BEGIN Data records

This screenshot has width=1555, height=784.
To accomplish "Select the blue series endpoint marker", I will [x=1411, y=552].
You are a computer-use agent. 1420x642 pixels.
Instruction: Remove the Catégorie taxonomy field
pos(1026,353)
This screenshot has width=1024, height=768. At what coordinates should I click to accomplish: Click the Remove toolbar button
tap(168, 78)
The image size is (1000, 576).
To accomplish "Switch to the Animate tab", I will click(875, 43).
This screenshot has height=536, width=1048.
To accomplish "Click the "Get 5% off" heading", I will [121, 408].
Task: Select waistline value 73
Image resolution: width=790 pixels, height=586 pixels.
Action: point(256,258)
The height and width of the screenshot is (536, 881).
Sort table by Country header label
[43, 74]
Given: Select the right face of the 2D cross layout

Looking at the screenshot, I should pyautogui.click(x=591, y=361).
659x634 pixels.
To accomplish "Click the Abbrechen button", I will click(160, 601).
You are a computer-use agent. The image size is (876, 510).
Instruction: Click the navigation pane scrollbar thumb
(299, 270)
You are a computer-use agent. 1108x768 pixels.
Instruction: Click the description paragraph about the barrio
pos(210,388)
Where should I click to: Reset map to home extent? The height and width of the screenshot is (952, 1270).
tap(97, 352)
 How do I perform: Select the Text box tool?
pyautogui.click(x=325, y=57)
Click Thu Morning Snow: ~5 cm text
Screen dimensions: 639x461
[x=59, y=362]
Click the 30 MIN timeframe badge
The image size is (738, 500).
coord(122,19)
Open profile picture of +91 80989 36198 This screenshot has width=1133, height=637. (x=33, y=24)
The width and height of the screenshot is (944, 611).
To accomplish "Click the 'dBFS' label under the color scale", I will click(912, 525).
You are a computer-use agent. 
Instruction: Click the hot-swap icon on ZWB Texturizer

END Data records

What you will do ::
Scale the records by multiplying every coordinate in the answers by 2.3 and rounding to whole numbers, halves up. Write out again, requests included, the lines starting with the line that contains "659x634 pixels." and going on through the line that contains "pos(210,388)".

Exercise solution ::
659x634 pixels.
To accomplish "Click the Abbrechen button", I will click(368, 1382).
You are a computer-use agent. The image size is (876, 510).
Instruction: Click the navigation pane scrollbar thumb
(688, 621)
You are a computer-use agent. 1108x768 pixels.
Instruction: Click the description paragraph about the barrio
pos(483,892)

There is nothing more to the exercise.